Dado en la parroquia de San Jose: Rochester, IN – 3 de noviembre, 2024

Sunday, October 20, 2024

El sufrimiento para un bien mayor

 Homilía: 29º Domingo en el Tiempo Ordinario – Ciclo B

         Hermanos, al reflexionar sobre las lecturas de hoy, no pude escapar de la inquietante primera línea de nuestra primera lectura: "El Señor quiso triturar a su siervo con el sufrimiento". Aquellos de nosotros que han vivido por algún tiempo—y que, por lo tanto, han escuchado esta lectura muchas veces—pueden escuchar esta lectura y no pensar mucho en la primera línea. Pero tomemos un momento para dejarlo ahí frente a nosotros: "El Señor quiso triturar a su siervo con el sufrimiento".

         Los que somos padres entienden que, a veces, hay que dejar sufrir a los hijos para poder enseñarles ciertas lecciones. A menudo, es una lección sobre el “dar y recibir” del mundo. "No, no puedes tener esa cosa porque tu hermano / hermana necesita esta otra cosa" es un ejemplo. Por supuesto, también es necesario infligir un castigo por las malas acciones para enseñar a los niños cómo actuar correctamente en el mundo. En otras palabras, “triturar a los niños con el sufrimiento” es una parte necesaria de la crianza de los hijos: tanto por el bien de los niños como por el bien de la sociedad.

DATOS =
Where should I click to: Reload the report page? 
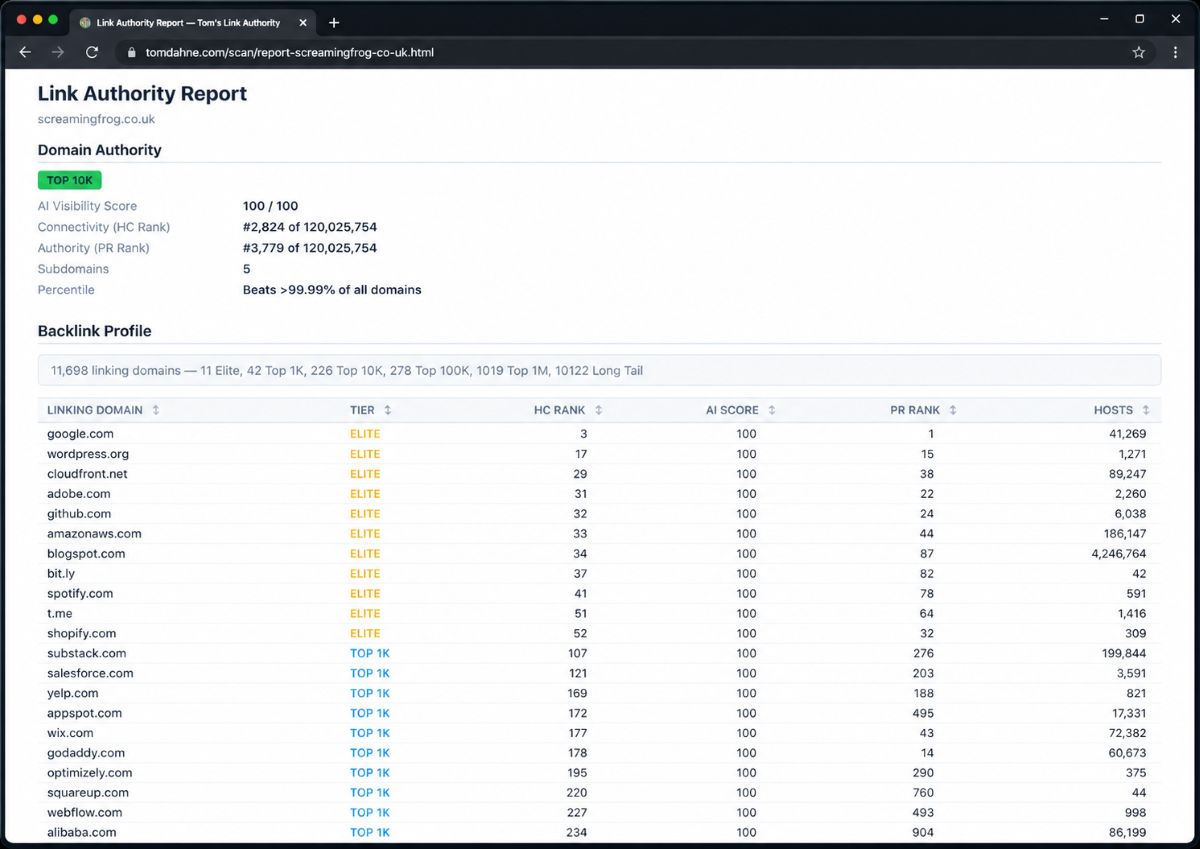91,52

TAREAS PENDIENTES =
(1) Según la homilía sobre el sufrimiento, ¿cuál es la primera línea de la primera lectura de ese domingo?
(2) Retoma la homilía sobre el sufrimiento y prosíguela a partir de su última oración.

RESPUESTAS ESPERADAS =
(1) La primera línea es: "El Señor quiso triturar a su siervo con el sufrimiento".

(2)
         Sin embargo, ¿quieren los padres “triturar a los niños con el sufrimiento”? La mayoría, creo, diría "no". De hecho, la mayoría de los padres dirían que disciplinar a sus hijos o negarles algo que quieren es probablemente la parte más desagradable de la crianza de los hijos. Entonces, ¿por qué Dios inspiraría al profeta Isaías a decir que "quiso triturar a su siervo con el sufrimiento"? Exploremos un poco aquí esta pregunta. ///

         Primero, déjeme decirles que no parece haber una respuesta definitiva a esta pregunta. Por lo tanto, es probable que nuestra exploración no produzca un alivio perfecto para nuestra inquietud, pero debería proporcionar algo de alivio. Sin embargo, quizás podamos comenzar por nombrar la fuente de nuestra inquietud. El problema subyacente a este problema es el problema del sufrimiento. Como seres humanos, reconocemos que el sufrimiento es algo que no debería suceder. Seamos conscientes de ello o no, reconocemos que nuestra naturaleza humana no está destinada al sufrimiento. Por lo tanto, nos rebelamos contra el sufrimiento en la mayoría de las formas porque lo reconocemos como un ataque a nuestra naturaleza y, por lo tanto, una amenaza para nuestro florecimiento humano.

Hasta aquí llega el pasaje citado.